Local Structure and Determinism in Probabilistic Databases

TitleLocal Structure and Determinism in Probabilistic Databases
Publication TypeConference Paper
Year of Publication2012
AuthorsRekatsinas, T, Deshpande, A, Getoor, L
Conference NameSIGMOD
Abstract

While extensive work has been done on evaluating queries over tuple-independent probabilistic databases, query evaluation over correlated data has received much less attention even though the support for correlations is essential for many natural applications of probabilistic databases, e.g., information extraction, data integration, computer vision, etc. In this paper, we develop a novel approach for efficiently evaluating probabilistic queries over correlated databases where correlations are represented using a factor graph, a class of graphical models widely used for capturing correlations and performing statistical inference. Our approach exploits the specific values of the factor parameters and the determinism in the correlations, collectively called local structure, to reduce the complexity of query evaluation.
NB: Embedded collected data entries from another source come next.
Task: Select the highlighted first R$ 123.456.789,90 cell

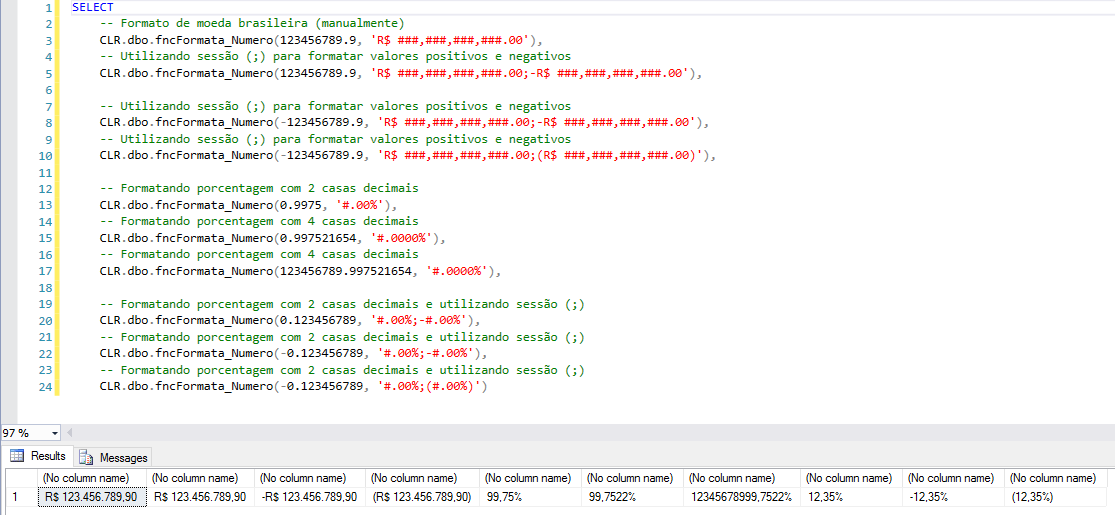Action: 91,497
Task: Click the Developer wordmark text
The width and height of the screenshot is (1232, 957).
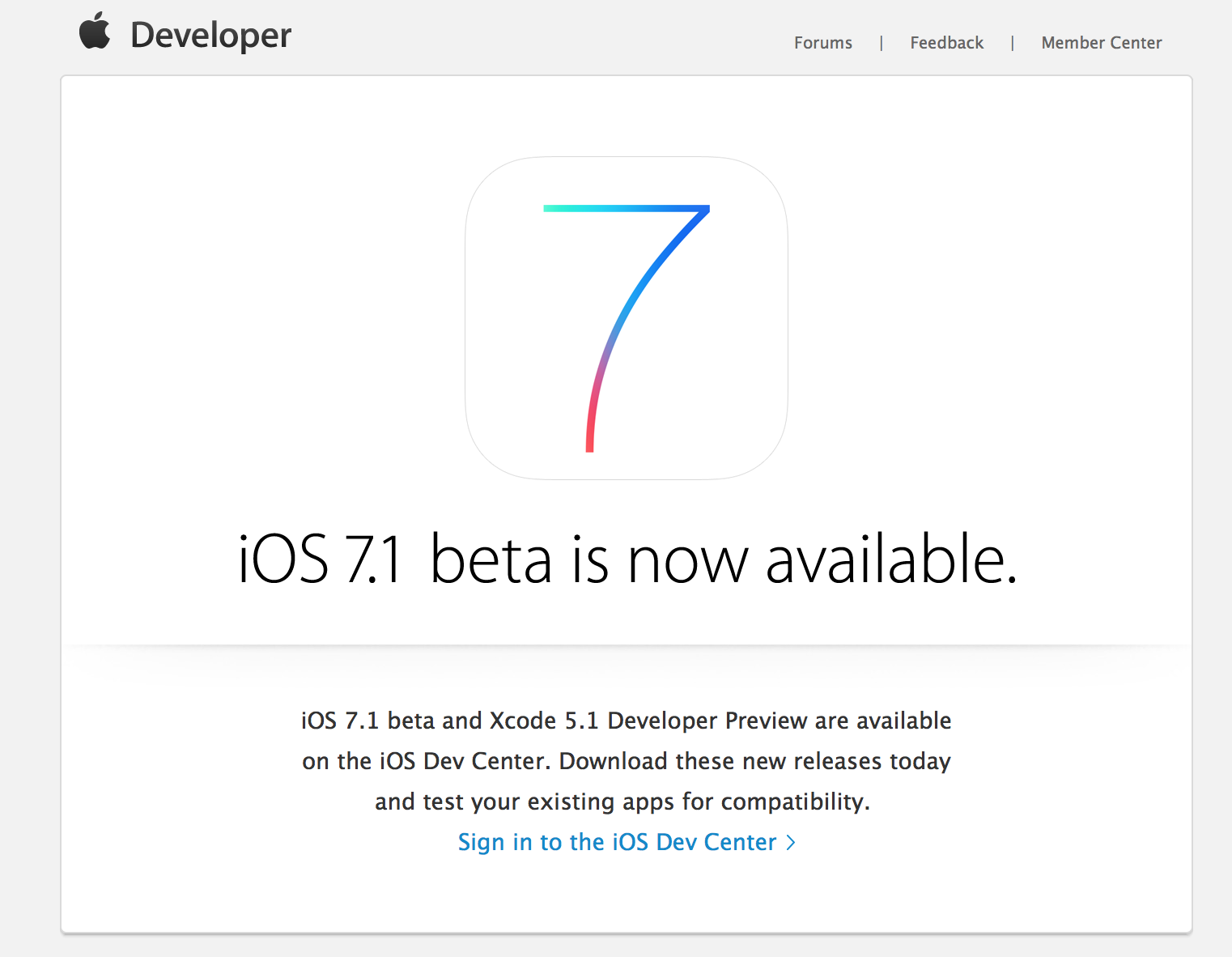Action: point(210,34)
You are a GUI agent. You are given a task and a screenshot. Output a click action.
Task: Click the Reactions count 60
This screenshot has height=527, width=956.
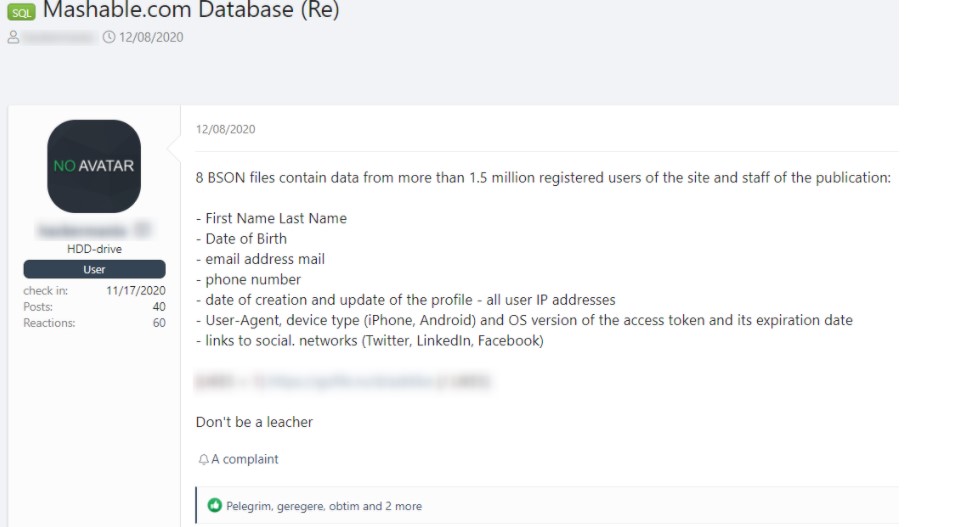(x=159, y=323)
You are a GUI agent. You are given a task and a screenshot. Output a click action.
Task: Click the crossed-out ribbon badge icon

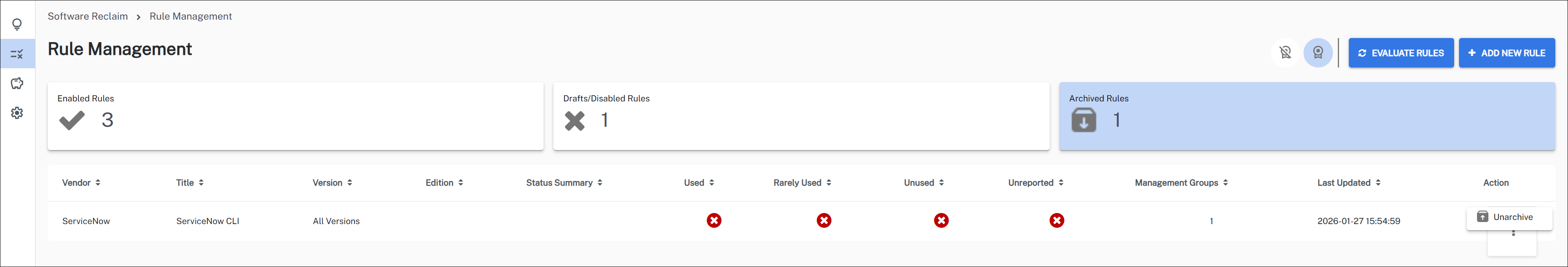1285,53
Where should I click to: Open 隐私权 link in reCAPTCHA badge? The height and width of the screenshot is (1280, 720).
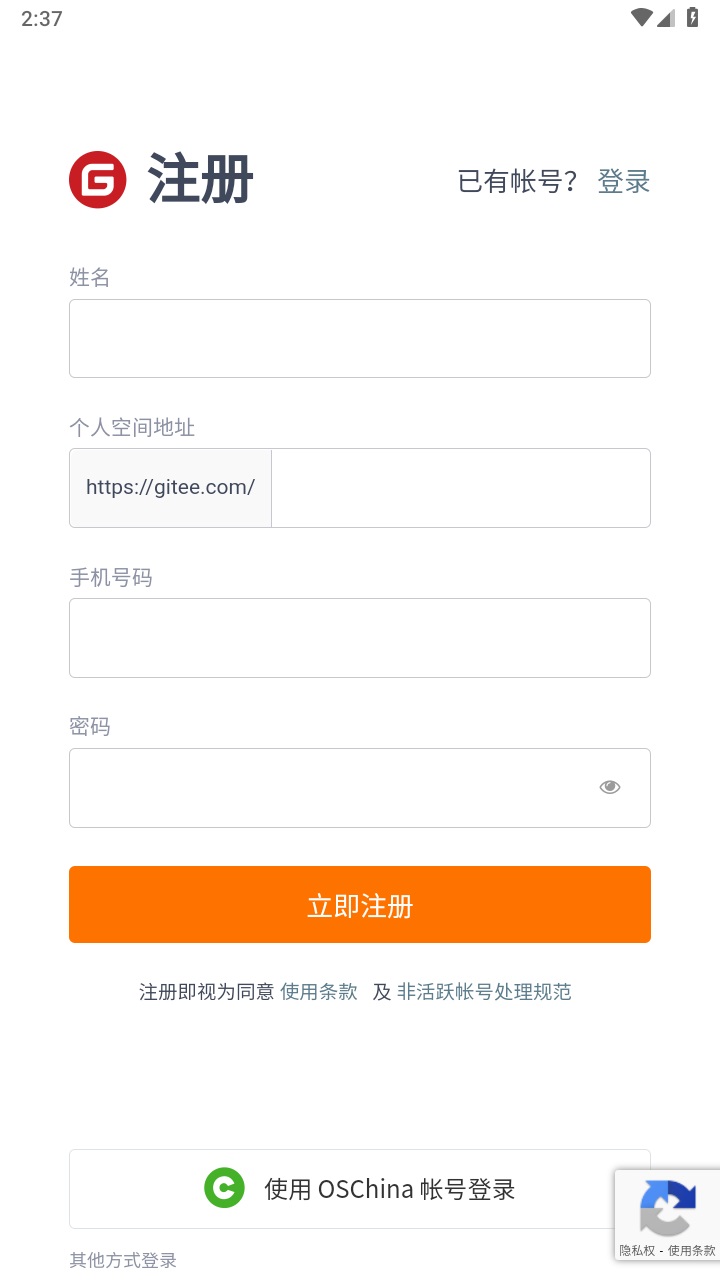636,1251
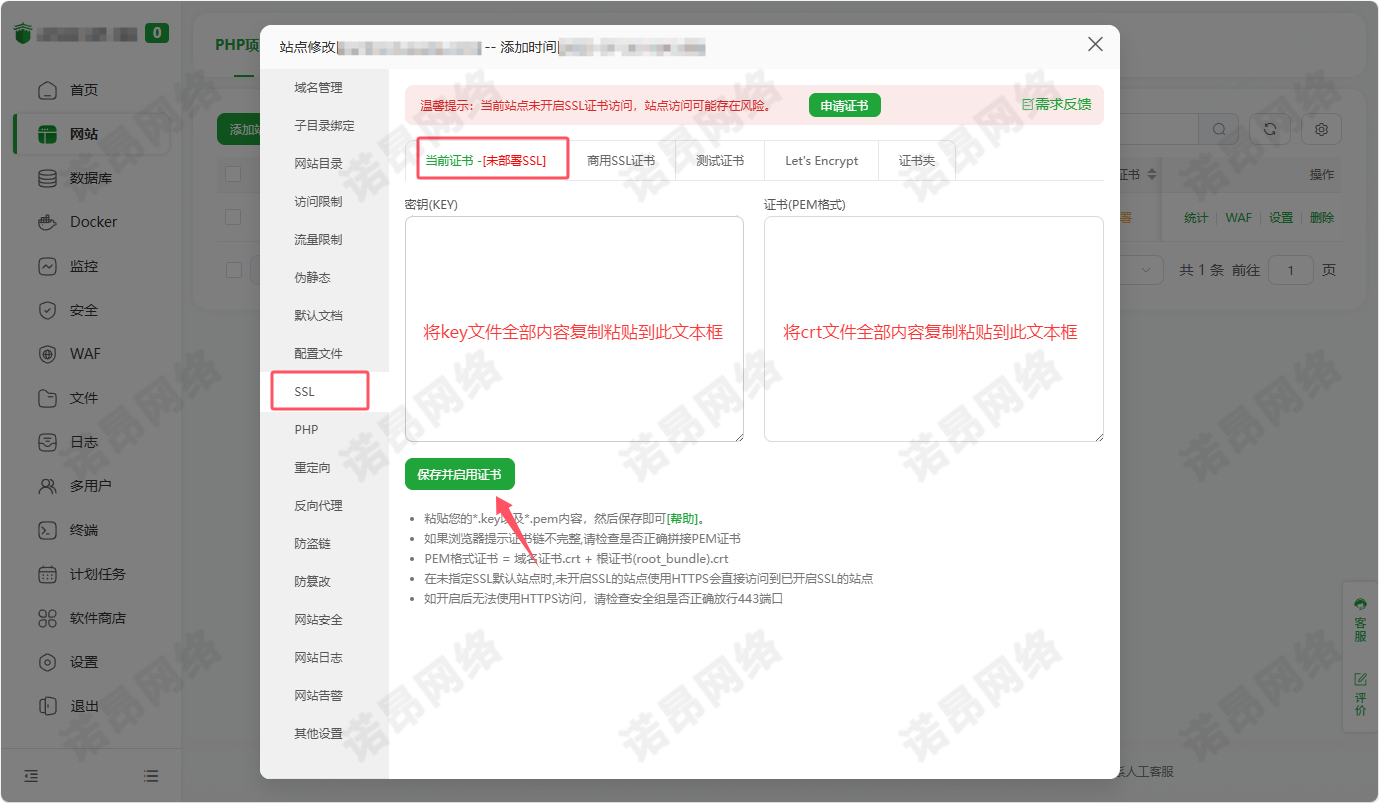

Our framework is based on arithmetic circuits, factorized representations of probability distributions that can exploit such local structure. Traditionally, arithmetic circuits are generated following a compilation process and can not be updated directly. We introduce a generalization of arithmetic circuits, called annotated arithmetic circuits, and a novel algorithm for updating them, which enables us to answer probabilistic queries efficiently. We present a comprehensive experimental analysis and show speed-ups of at least one order of magnitude in many cases.